With these two important groups taking precedence, it’s all but inevitable that Roz and her time with the logical Intrepid Keepers becomes the least developed plot aspect. Nonetheless, the union of all three storylines makes for a fitting climax in which the fate of Contessa hangs in the balance after she admits to having taken the Intrepid Takers in an act of war and then turning them on the Intrepid people with the control deck as an act of revenge after the bacteria killed her own people. It’s through the raw emotion on display from all involved that this scene truly shines, and hope for a better tomorrow despite the harrowing past offers the chance for redemption and a positive ending for a story steeped in so much pain, misery, and animosity. Jordan is wise enough to include sentiments that suggest this transition will not be easy, but all of the pieces are at least in place for a unified effort with every chance of success going forward.
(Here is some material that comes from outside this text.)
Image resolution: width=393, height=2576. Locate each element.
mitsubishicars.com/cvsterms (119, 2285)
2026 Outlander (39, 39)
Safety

Taken as a given that Big Finish can’t truly take this Seventh Doctor to the darker extremes of the novels for fear of alienating its audience, it’s only because of the allotted running time for ‘Vanguard’ that the story doesn’t quite reach its full potential. Every second of this story is used to its maximum, and yet there simply isn’t enough time for all of the nuances of this fractured world to truly develop. Likewise, the resolution is a bit too easy without fully explaining just why one final act of destruction stops the Taker menace even if doing so makes perfect sense. If ever there were an audio story begging for the full three or four parts of the McCoy televised era, ‘Vanguard’ is it, but its broad strokes with occasional moments of incredible depth still offers a satisfying look at a complicated backdrop.